To investigate the effect of gaMSCs on the tumour behaviour of glioma cells, the media of gaMSCs isolated from glioblastoma specimens were collected for glioma cell (cell line U87MG and primary glioblastoma cell line GBM-1) culture in this study. As shown in Fig. 1A, compared with that of glioma cells cultured under normal conditions (mo.U87), the cell morphology of U87MG cells was not different after 3 days of indirect coculture with gaMSCs (co.U87). However, we found that their resistance to TMZ was significantly different and that the proliferation capacity of co.U87 cells was stronger than that of mo.U87 cells treated with different concentrations of TMZ (from 200 to 800 μM). co.U87 cells showed increased proliferation ability under the condition of 200 μM TMZ for different times (from 24 to 72 h) in vitro (Fig. 1B). Furthermore, wound-healing assays and flow cytometry were performed on glioma cells treated with 200 μM TMZ, and the results showed that co.U87 cells had significantly increased migration ability (Fig. 1C, D). In addition, the apoptosis rate of co.U87 cells was lower than that of mo.U87 cells with or without TMZ (Fig. 1D). Similarly, primary glioblastoma cells showed increased proliferation and resistance to apoptosis after culture in conditioned media of gaMSCs, as shown in Suppl. Fig. 1. These data suggest that glioma cells acquire increased chemotherapeutic resistance ability in gaMSC-conditioned media.

Fig. 1
figure 1

Glioma cell line U87MG show increased TMZ resistance ability in gaMSC-conditioned media in vitro. A Morphology of U87MG in normal condition (mo.U87) and gaMSC-conditioned media (co.U87) (× 40, scale bar = 200 μm). B Proliferation curve of mo.U87 and co.U87 with different concentrations of TMZ (n ≥ 3, **P < 0.01, ****P < 0.0001). C Wound-healing assay of mo.U87 and co.U87 cells under TMZ treatment. n ≥ 3, *P < 0.05. D Apoptosis of mo.U87 and co.U87 cells under TMZ treatment. - no TMZ, + add TMZ (n ≥ 3, *P < 0.05, ****P < 0.0001)

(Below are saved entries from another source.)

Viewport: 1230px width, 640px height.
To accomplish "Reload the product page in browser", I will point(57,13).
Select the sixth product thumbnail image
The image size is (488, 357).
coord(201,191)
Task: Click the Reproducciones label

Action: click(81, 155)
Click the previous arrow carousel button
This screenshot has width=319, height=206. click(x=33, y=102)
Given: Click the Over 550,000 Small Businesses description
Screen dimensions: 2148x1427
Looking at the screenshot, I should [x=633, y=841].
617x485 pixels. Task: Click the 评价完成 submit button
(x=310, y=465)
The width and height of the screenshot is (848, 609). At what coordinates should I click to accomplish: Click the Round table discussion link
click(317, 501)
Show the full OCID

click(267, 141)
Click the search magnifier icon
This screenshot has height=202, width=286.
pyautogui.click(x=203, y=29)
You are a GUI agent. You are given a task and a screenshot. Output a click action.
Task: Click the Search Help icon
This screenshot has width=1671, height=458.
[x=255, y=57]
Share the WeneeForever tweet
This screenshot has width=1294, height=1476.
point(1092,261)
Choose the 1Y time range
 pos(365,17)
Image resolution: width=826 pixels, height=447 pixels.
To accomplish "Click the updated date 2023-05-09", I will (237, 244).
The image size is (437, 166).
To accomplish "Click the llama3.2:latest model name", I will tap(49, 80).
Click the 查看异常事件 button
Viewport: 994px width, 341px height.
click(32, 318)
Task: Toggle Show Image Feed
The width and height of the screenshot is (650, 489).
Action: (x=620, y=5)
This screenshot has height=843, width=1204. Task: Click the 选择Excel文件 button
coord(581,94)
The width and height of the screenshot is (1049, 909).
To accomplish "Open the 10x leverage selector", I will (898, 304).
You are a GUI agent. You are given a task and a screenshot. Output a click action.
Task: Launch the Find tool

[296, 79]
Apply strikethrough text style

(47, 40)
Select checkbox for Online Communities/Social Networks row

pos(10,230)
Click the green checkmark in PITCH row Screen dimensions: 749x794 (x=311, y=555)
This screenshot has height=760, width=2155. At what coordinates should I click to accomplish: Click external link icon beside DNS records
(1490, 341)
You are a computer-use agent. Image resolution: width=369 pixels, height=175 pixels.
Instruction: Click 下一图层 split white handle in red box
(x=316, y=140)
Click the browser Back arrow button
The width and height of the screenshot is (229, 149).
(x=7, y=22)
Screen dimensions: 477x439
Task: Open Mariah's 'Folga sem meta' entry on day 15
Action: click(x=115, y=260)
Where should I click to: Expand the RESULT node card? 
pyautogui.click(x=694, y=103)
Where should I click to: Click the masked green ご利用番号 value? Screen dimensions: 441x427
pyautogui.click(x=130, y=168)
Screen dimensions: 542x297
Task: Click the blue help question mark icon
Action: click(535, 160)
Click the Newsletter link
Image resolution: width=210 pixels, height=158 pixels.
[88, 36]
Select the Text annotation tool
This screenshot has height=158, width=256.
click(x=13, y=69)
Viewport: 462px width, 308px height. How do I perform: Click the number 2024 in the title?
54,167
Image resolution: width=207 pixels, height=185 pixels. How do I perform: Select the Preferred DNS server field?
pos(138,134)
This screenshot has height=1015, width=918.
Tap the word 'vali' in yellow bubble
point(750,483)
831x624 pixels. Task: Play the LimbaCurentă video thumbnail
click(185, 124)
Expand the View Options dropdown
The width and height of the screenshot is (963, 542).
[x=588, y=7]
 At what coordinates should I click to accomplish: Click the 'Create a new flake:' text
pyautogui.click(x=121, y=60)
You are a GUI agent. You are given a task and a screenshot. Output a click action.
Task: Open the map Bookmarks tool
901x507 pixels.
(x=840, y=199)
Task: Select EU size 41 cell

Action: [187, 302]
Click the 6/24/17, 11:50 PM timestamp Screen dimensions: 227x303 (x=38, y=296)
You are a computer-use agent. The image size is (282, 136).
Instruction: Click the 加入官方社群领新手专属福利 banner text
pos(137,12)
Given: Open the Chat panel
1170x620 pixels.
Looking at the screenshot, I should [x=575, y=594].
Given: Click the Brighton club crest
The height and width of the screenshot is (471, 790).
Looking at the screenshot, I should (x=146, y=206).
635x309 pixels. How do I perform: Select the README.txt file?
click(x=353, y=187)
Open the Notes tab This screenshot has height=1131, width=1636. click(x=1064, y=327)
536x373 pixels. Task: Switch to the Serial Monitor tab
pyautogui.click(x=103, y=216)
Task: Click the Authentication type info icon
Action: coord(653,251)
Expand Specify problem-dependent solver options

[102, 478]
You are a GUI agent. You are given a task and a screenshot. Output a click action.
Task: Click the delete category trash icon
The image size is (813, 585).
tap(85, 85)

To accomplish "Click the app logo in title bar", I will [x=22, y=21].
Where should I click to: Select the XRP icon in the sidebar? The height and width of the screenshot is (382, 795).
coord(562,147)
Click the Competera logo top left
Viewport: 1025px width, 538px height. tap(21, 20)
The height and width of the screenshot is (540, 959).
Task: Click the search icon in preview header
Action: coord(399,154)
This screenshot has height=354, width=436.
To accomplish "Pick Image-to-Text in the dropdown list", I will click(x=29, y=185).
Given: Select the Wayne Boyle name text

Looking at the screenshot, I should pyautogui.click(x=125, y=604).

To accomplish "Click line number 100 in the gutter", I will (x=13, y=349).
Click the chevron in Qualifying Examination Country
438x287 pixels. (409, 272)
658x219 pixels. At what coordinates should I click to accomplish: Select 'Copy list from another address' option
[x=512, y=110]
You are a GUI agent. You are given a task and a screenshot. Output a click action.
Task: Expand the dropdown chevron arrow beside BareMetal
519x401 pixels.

Indirect coculture with gaMSCs results in FOXS1 overexpression in glioma cells

To determine the underlying molecular mechanism of increased chemotherapeutic resistance of glioma cells after culture in conditioned media of gaMSCs, the changes in gene expression between the mo.U87 and co.U87 groups were investigated by gene microarray (Fig. 2A). The results identified a total of 1251 genes (486 upregulated and 765 downregulated in the co.U87 group). Among them, CA9, FOXS1 and OLFML3 were the top three upregulated genes, and SERPINB4, DTL and PDE1A were the top three downregulated genes. MGMT promoter methylation is the most predictive factor associated with longer survival in patients with glioblastoma who receive TMZ, and the gene microarray showed that the expression of MGMT was not changed after indirect coculture with gaMSCs (P > 0.05). Furthermore, we confirmed the variation in FOXS1 expression at the mRNA and protein levels in glioma cells (both in the U87MG cell line and in GBM-1 primary glioblastoma cells) when glioma cells were cultured in conditioned media of gaMSCs for 3 days (Fig. 2B–D).

Fig. 2
figure 2

Increased FOXS1 expression in glioma cells after cultivation in gaMSC-conditioned media. A Heat map of gene expression differences between mo.U87 and co.U87. The cells were cultured in DMEM (mo.U87) and gaMSC-conditioned media (co.U87) for 3 days and then detected and statistically analysed by microarray. “Red” indicates high relative expression, and “green” indicates low relative expression (n = 3). B PCR was used to detect FOXS1 expression in glioma cells under different conditions (n ≥ 3, *P < 0.05, ***P < 0.001). C Western blot was used to detect FOXS1 expression in U87MG under different conditions (n ≥ 3, ***P < 0.001). D Western blot was used to detect FOXS1 expression in GBM-1 under different conditions (n ≥ 3, *P < 0.05)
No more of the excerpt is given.